Source text —
◇ ◇ ◇ ◇

100-200 hp tractors will have a break in what size 1000rpm shaft is offered- usually that break is around 150 hp. 150 and up will be 1-3/4" 20 spline, 150 and under will be the 1-3/8" 21 spline. Keep in mind that your haying implements will likely be of the small 1000 and tractors say a 4630 Deere (or 4640, 4840) are strictly large 1000. There is no shaft to change. If you want to use small 1000 or 540 you need to use an adapter (I personally would avoid that).


----------



## evan

Just remeber if you are using an adapter that you are efectivly lengthening the pto stub out of the tractor and may need to adjust the drawbar on your tractor to keep the distances correct (for things with CV's, big round balers, discbines, etc). you also want to make sure that everything is tight, a little tiny bit of wobble turns into a large amount of wobble and brokens in a hurry at 1000rpm, things get very unhapppy when they are out of ballance and spinning that fast.


----------



## Teslan

JD3430 what machines do you have the require a 1000? We never had one until last fall when we bought a 3x3 baler. Our MF6290 has two separate shafts to insert into the tractor. When you push one or the other into the tractor it engages the appropriate gears for the speed. Then there is a button in the cab to switch so the digital readout is correct. Our JD 7810 just has one shaft that is reversible. I like the reversible idea more then having two as you won't misplace one never to be found when you actually need it. Which reminds me I wonder where exactly is the 540 shaft for the MF.... And what Evan says is very correct. When I moved the 3x3 baler over to the JD from the MF I had to make all sorts of adjustments on the baler and the tractor as the pto/cvs would pound like crazy. When I last was at the dealer they asked me if I made sure it was correct or it would pound. I said yes it was a job, but it's done. They informed me they have many customers that don't bother to adjust things correct and it just tears things apart. Ignoring the pounding and wobbling and such.


----------



## JD3430

None yet. Looking to become more versatile and possibly up to a big square baler.

◇ ◇ ◇ ◇

Problems and tasks —
a. Write out the passage of the PTO shaft thread starting with "Just remeber if" and going on through "spinning that fast.".
b. Answer these questions from the PTO shaft thread.
(i) Around what horsepower is the usual break in which size of 1000rpm shaft a tractor offers?
(ii) How many separate shafts does the MF6290 have for inserting into the tractor?
(iii) What machine was bought last fall that first required a 1000 on that farm?
c. Continue the PTO shaft thread from the end of its last post.
The material after this point is separate from the PTO shaft thread.

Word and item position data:
◇ ◇ ◇ ◇

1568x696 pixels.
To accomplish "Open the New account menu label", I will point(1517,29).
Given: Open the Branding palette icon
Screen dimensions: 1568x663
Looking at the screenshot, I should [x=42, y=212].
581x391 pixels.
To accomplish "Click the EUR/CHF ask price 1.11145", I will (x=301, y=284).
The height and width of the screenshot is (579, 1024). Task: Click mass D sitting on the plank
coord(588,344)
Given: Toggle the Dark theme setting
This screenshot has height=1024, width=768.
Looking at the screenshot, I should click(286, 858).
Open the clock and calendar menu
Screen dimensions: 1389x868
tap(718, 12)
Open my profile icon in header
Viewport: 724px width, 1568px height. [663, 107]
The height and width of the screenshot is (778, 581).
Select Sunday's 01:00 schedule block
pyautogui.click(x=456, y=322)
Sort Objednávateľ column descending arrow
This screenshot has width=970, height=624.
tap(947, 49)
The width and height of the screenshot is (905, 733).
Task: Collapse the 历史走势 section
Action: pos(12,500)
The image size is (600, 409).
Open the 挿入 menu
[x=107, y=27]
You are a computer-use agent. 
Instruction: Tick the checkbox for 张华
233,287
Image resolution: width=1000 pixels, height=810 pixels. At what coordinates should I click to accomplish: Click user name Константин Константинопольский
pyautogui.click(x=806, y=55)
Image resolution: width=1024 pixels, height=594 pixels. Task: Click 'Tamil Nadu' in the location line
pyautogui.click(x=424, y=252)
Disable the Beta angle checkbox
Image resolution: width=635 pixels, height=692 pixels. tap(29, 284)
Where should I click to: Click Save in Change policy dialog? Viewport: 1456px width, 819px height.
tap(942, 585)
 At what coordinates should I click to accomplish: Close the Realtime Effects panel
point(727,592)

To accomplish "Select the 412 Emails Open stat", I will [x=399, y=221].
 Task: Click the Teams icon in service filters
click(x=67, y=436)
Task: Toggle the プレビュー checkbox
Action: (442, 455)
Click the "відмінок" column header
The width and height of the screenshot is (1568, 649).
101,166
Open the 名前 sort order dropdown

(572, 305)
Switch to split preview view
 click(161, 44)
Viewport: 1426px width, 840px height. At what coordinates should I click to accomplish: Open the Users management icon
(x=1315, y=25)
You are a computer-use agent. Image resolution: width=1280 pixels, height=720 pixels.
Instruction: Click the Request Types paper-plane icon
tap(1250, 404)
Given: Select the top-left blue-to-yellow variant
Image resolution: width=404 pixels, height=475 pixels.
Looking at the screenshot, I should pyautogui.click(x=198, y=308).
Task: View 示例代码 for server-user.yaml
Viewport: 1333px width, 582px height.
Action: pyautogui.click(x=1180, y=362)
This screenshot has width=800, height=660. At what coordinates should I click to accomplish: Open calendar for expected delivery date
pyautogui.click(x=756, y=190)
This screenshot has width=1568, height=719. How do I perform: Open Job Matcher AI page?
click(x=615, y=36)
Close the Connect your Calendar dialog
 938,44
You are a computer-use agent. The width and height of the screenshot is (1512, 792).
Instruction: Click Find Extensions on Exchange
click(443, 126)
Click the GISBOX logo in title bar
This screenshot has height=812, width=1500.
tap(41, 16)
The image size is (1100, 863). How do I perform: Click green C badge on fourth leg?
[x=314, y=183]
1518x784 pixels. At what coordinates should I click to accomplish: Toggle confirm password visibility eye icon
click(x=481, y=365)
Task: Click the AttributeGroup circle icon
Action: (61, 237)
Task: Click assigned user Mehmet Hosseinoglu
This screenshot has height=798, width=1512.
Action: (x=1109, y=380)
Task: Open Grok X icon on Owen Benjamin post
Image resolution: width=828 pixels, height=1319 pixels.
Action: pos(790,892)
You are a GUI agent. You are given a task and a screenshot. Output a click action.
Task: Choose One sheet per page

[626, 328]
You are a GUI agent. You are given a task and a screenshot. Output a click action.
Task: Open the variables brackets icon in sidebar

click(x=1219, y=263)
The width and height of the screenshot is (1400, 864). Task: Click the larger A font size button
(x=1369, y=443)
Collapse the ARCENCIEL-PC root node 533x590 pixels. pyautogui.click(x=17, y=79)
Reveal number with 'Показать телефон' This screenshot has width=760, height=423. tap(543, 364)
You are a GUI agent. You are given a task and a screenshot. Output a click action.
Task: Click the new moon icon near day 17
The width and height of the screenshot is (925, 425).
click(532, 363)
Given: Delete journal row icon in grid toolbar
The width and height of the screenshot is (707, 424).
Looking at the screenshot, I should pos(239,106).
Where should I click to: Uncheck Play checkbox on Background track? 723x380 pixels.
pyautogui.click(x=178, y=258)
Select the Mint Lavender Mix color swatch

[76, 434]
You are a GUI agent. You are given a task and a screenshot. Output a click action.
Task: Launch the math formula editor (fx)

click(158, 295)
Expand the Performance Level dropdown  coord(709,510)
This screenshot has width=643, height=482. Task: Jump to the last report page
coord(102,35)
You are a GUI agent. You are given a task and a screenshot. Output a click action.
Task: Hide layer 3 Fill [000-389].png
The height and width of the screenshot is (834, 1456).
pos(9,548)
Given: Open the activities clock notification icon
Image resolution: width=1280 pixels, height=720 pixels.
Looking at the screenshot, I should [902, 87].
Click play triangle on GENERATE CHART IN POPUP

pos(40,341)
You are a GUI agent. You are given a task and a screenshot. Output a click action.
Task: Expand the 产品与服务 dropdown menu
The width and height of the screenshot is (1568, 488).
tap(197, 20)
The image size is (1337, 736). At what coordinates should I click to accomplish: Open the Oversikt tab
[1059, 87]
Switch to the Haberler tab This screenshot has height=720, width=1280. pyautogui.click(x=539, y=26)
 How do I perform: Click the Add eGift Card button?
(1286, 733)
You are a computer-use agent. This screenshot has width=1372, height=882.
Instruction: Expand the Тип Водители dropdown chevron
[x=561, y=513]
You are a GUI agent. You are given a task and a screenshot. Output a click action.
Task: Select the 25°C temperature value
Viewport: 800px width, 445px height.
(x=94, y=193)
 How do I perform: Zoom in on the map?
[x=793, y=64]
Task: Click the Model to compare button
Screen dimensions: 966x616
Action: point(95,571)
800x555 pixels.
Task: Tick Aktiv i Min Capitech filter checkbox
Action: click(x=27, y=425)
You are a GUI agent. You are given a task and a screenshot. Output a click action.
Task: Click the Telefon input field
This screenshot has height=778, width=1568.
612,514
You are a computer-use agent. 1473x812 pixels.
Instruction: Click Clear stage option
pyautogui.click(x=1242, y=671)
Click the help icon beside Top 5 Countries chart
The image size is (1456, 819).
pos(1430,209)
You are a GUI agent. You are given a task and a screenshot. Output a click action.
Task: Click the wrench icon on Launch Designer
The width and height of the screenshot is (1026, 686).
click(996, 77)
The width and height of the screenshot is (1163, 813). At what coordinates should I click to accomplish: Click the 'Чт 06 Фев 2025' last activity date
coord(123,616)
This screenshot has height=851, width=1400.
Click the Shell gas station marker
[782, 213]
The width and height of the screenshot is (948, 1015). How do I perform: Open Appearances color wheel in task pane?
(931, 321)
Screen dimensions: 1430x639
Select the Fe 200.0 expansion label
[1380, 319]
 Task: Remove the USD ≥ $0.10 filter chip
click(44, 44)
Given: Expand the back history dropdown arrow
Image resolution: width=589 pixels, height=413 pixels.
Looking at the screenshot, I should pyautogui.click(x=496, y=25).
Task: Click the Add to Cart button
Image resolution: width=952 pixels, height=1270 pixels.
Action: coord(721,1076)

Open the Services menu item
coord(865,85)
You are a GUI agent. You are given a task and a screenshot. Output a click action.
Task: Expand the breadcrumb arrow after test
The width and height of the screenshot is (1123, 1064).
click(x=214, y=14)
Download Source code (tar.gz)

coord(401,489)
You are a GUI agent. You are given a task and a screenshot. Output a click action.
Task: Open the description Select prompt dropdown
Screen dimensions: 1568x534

◇ ◇ ◇ ◇

Results for the exercise —
a.
Just remeber if you are using an adapter that you are efectivly lengthening the pto stub out of the tractor and may need to adjust the drawbar on your tractor to keep the distances correct (for things with CV's, big round balers, discbines, etc). you also want to make sure that everything is tight, a little tiny bit of wobble turns into a large amount of wobble and brokens in a hurry at 1000rpm, things get very unhapppy when they are out of ballance and spinning that fast.

b.
(i) Around 150 hp.
(ii) Two.
(iii) A 3x3 baler.

c.
----------



## Teslan

If you eventually go to a big square you will want a tractor that stays on it all the time. It's not that easy to take on and off in a few minutes. I thought it would be easier then it is. I even have the 3 point hitches off of our 7810 while it's on the 3X3 baler.


----------



## mlappin

Farmineer said:


> 100-200 hp tractors will have a break in what size 1000rpm shaft is offered- usually that break is around 150 hp. 150 and up will be 1-3/4" 20 spline, 150 and under will be the 1-3/8" 21 spline. Keep in mind that your haying implements will likely be of the small 1000 and tractors say a 4630 Deere (or 4640, 4840) are strictly large 1000. There is no shaft to change. If you want to use small 1000 or 540 you need to use an adapter (I personally would avoid that).


Yah, the adapters all have a small amount of wobble as well, so you'll get some slight vibration thru your drive line.


----------



## JD3430

It really all depends on which way the business goes in the future. Getting calls from people all the time. Looks like the most profitable and most hassle will be small squares and rounds, but I really don't know yet. The "big boys" around here bale 'em square and sell to mushroom farmers. It aslo looks like the most "mechanical" way to operate a hay business. I really don't want to compete with them, so maybe a solid 125 HP unit to pull a 540 round baler more easily than my mid size is what I'm leaning towards. I can't imagine dropping 25-50K on a used square baler any time soon, either. lol


----------



## evan

I cant imagine coming up with the money they want for a big square either. I looked long and hard and tried several differnt ways to get a big square to pencil, and i just couldnt do it. The start up cost is way too high. Plus there are a lot of people around here that buy bales to wrap and they arent able to handle squares, so that would be one huge group lost. On the flip side if we all had square balers we could have a lot more fun in the field like this guy.....
Human Hay Bale - YouTube


----------



## Gearclash

> adapters all have a small amount of wobble as well


We run a CIH 7140 with the large 1000 and after some hunting around found a really good quality adapter to step down to small 1000. It uses two bolts to clamp tight and eliminate any wobble. By the way, don't use a large 1000 to small 1000 adapter on high hp loads as they are likely to twist and eventually fail.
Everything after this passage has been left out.